Originally, it had a d3d9.dll that got loaded by the game, probably because it has the same name as the actual Windows library. That means that the game would load the "fake" d3d9.dll and then that dll would call the proper library?
Yes and no. A DLL as such does not call functions in a program, it is just a PE image that is loaded into the address space of a process. However, a thread running the executable code in a DLL could certainly call functions in the program, presumed that you are able to determine the function's address and know what it does (and what parameter it takes, etc.).
So, with those methods one could load a dll, but how that dll would interact with the process? Can the dll call functions in the .exe?
Usually, it works the other way around. Normally, the injected DLL replaces some original functionality, and it's a thread from the original process that calls (without realizing) a function in the DLL.
A small program using CreateProcess, DebugActiveProcess, and WaitForDebugEvent to launch the "real" program.
The debugger would need to be compiled into the exe or its just another dll that can be injected?
Of course most non-trivial titles will take more or less sophisticated anti-debugger measures.
Also, note that you are almost certainly breaking the EULA (read as: using a good without permission, thus becoming a criminal in most countries) with that.
That's all nice and good, but it's almost certainly a breach of EULA. Most probably nobody will care, but in the worst case that guy could find himself in a $50M tortious interference lawsuit.
So, this guy comes ahead with a profiler, catches up the issue and codes in ASM a replacement for some critical functions in Skyrim's exe
It is highly unlikely that Skyrim for PC shipped as a debug build.
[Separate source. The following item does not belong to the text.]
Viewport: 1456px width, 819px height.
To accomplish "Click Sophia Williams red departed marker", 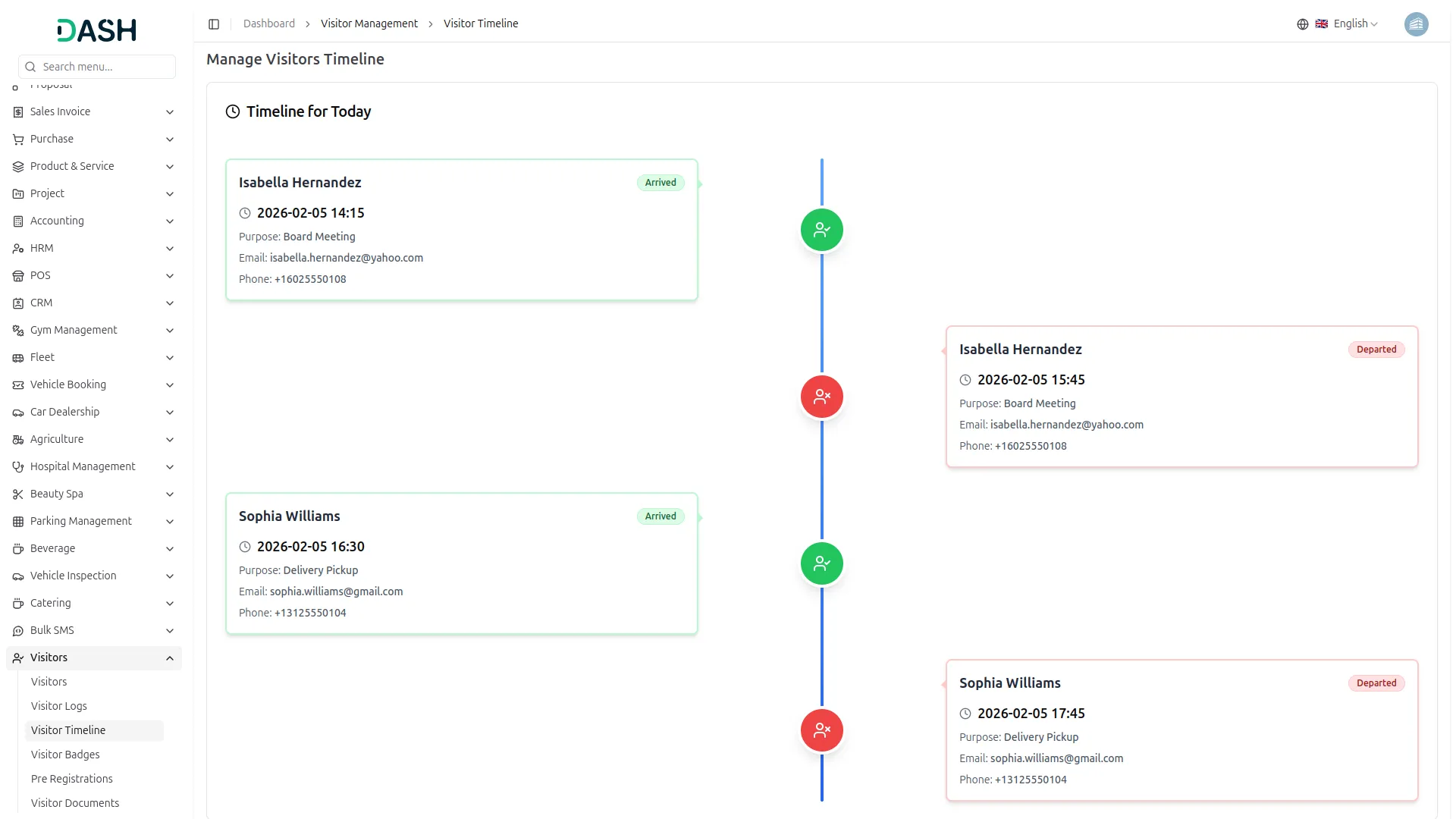I will pos(821,730).
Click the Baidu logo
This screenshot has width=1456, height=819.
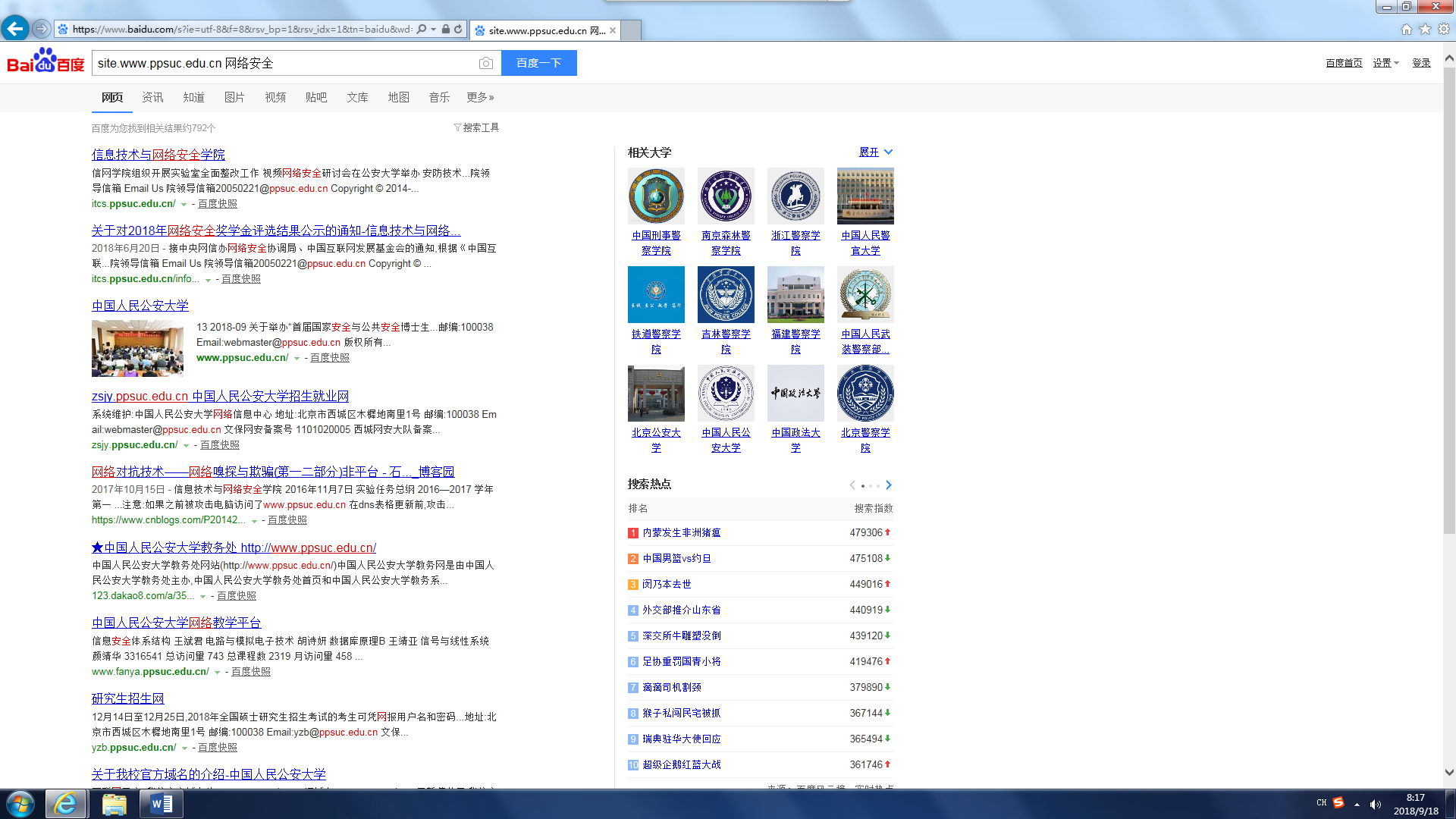pos(46,61)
The likely reason why the developers of Skyrim didn't do the same optimizations in the first place (you have to assume they're not complete idiots either!) is that performance was deemed "good enough" on the targeted hardware and that spending extra time on optimizing (and delaying the product) was therefore economically not viable.
Two years ago, one might have added "or maybe they didn't want to depend on SSE2 or have an extra code path", but this is unlikely now, seeing how no modern version of Windows works without SSE2 at all anyway.